Главный диспетчер стоял перед раскрытыми во всю ширь воротами цеха грузовых автомобилей. Черный проем высотой с трехэтажный дом притягивал к себе темнотой обещавшей прохладу по сравнению с залитой солнцем площадкой пред цехом. Но оттуда пахнуло жаром, копотью. В глубине сверкала электросварка, сизый дым тянулся к раскаленной металлической крыше. Сергей Спиридонович, стоя на границе тени о чем-то оживленно разговаривал с рабочими. В замасленной робе, они держали сигареты в черных от мазута руках и посмеивались над его болтовней.
– Сергей Спиридонович, вас директор ищет.
– А, я… – Сразу сник Спиридоныч. – Вот надо уточнить у начальника колоны график выхода…
Скучно оправдывался невысокий, несмотря на жару, одетый в синий, итээровский рабочий костюм с эмблемой предприятия, лысеющий мужчина неопределенного возраста. Пятьдесят, шестьдесят, семьдесят?

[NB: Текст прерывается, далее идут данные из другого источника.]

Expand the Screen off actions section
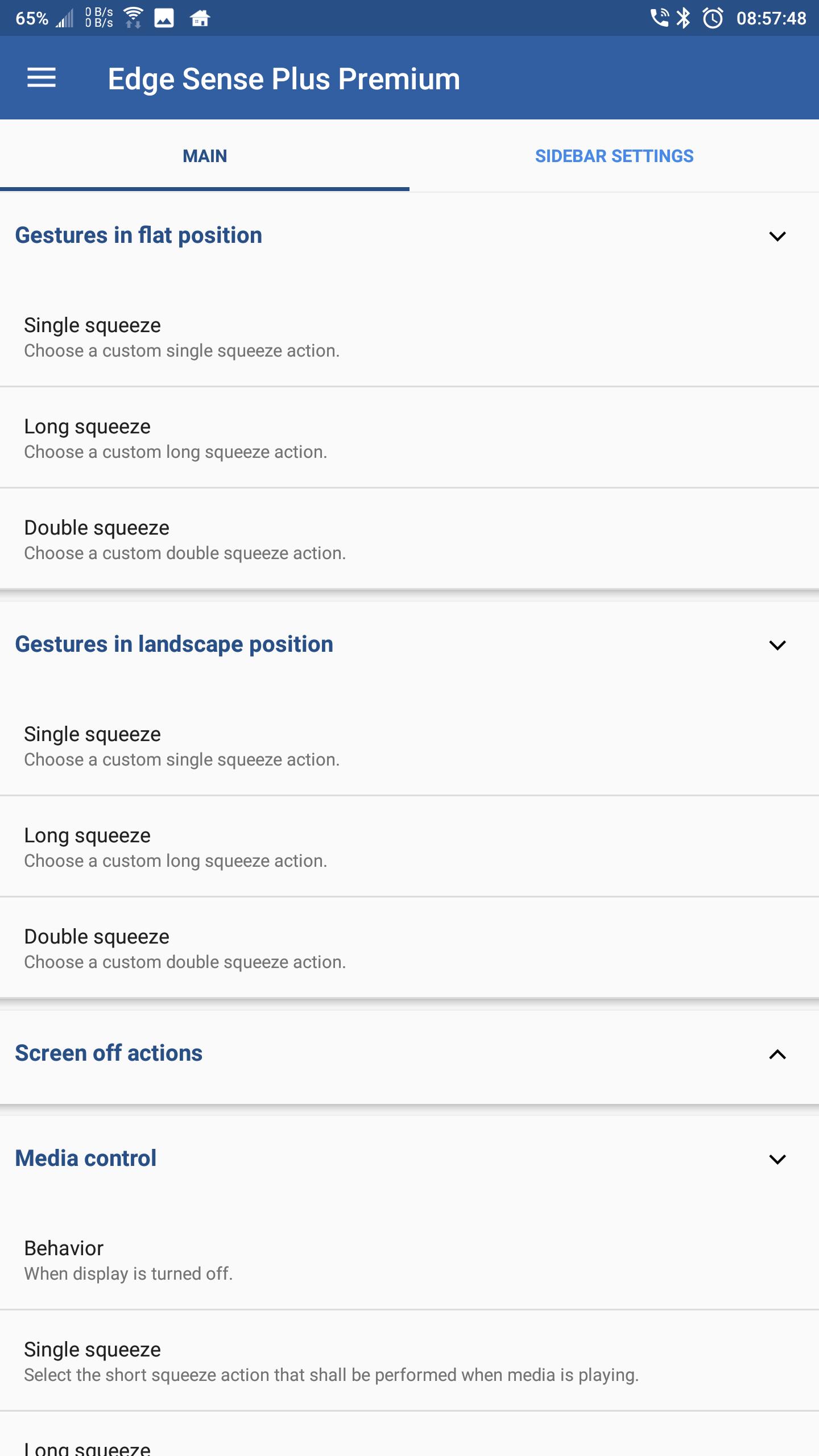 pos(777,1054)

Этот тип мужчин рано старится, но до самой смерти они потом не меняются. Суетятся, пыжатся, пыжатся, суетятся. Блеснет молния, гром – сожмутся в комок, прикинутся камушком. Выглянет солнышко и опять эдакие живчики – суетятся, пыжатся.
–Я, сейчас.
–Не надо. Сейчас вы проведете Михаила Александровича по подразделениям. Ознакомите с производством, с выполнением графиков…Михаил Александрович к нам по вопросам экономии, сохранности, дисциплины; трудовой и финансовой. А то у нас на перекуры, трех пачек на рабочую смену не хватит. Вредно курить Сергей Спиридонович. Минздрав предупреждает.

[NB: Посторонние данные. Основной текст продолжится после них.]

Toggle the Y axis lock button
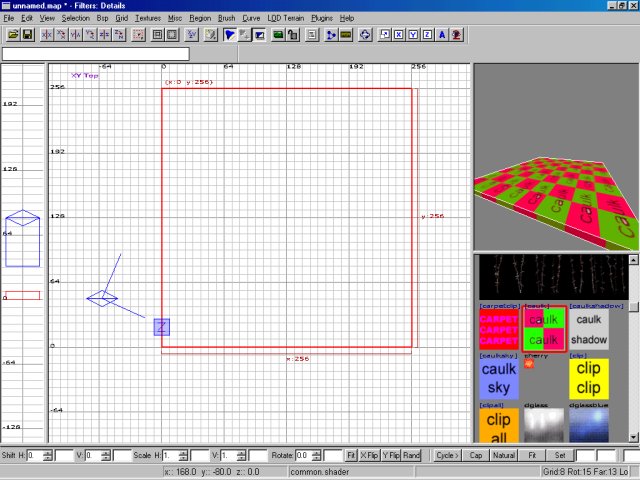Screen dimensions: 640x480 point(413,35)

Ах, как идет красивая женщина. По щербатому, разбитому большегрузами асфальту, на высоких тоненьких каблучках. Не идет – порхает.

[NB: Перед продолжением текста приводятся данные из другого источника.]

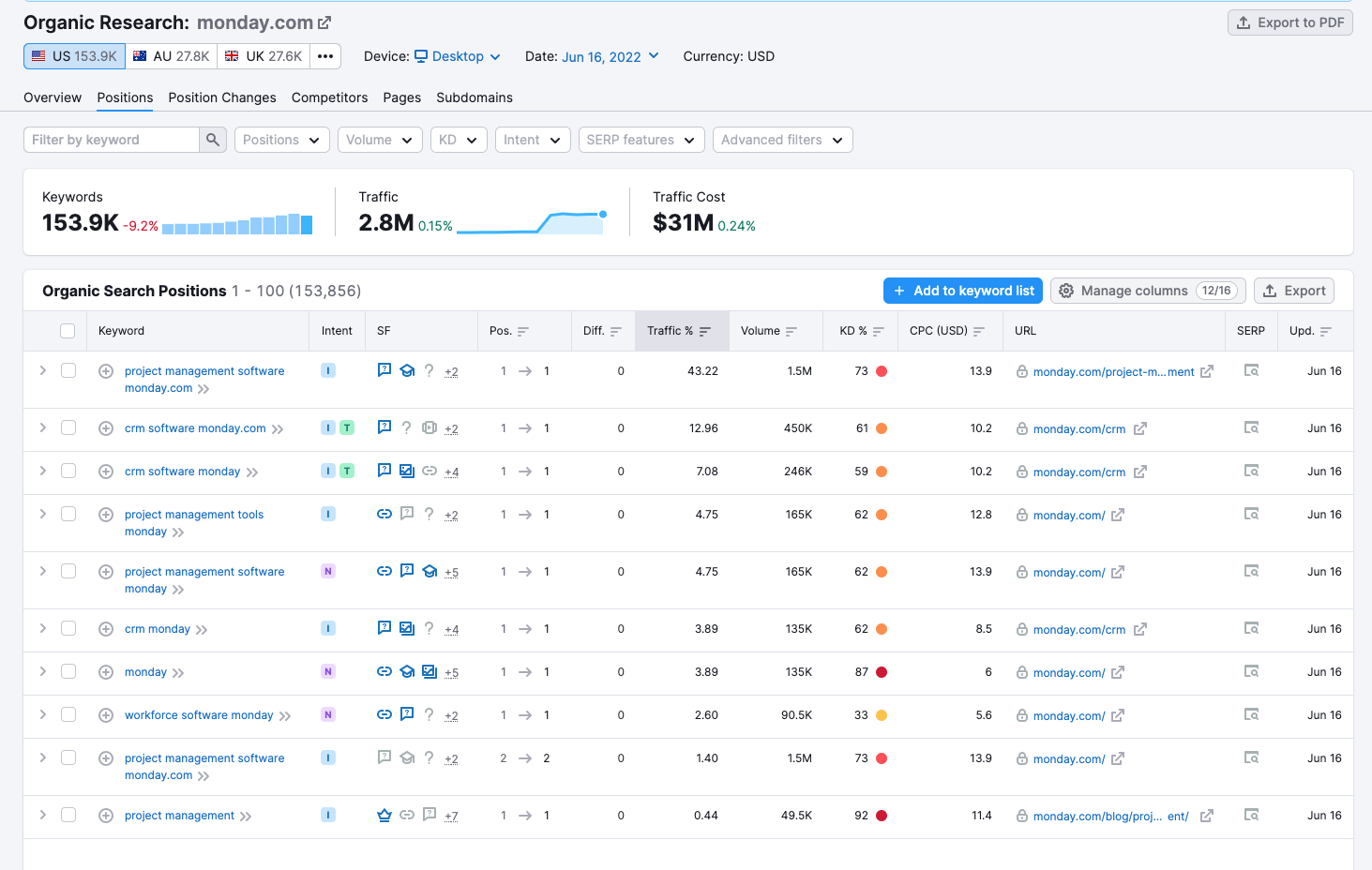Viewport: 1372px width, 870px height.
Task: Click inside the Filter by keyword input field
Action: pyautogui.click(x=113, y=139)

–Хороша. – Проводил её взглядом Михаил Александрович.
–Стерва. – Зло, бросив окурок под ноги, проворчал Спиридоныч.
–Ну, пойдемте. Вот с АТЦ и начнем. Ремонтируют недавно купленный подборщик. Он с трейлера скатился и до цеха не доехал, колом встал. Рухлядь крашенная. А по цене, как новый.
–Сколько, сколько? – Присвистнул от удивления Михаил Александрович, услышав сумму.
–Вот то-то и оно. А еще…
–Мать твою. – Не дослушал Михаил Александрович, со свету, как сослепу влетевший в маслянисто блестевшую мутную лужу.
В штиблетах противно хлюпало. На светлых брюках по щиколотки черная кайма. Ощущение как у мальца детсадовского, не сдержавшего нужду малую. Десятки глаз, из темных углов смешки, кто рядом, сочувственные вздохи.
– Мать вашу, у вас что здесь и автомойка внутри?
– Нет, ночью дождик прошел, вот, до сих пор и капает.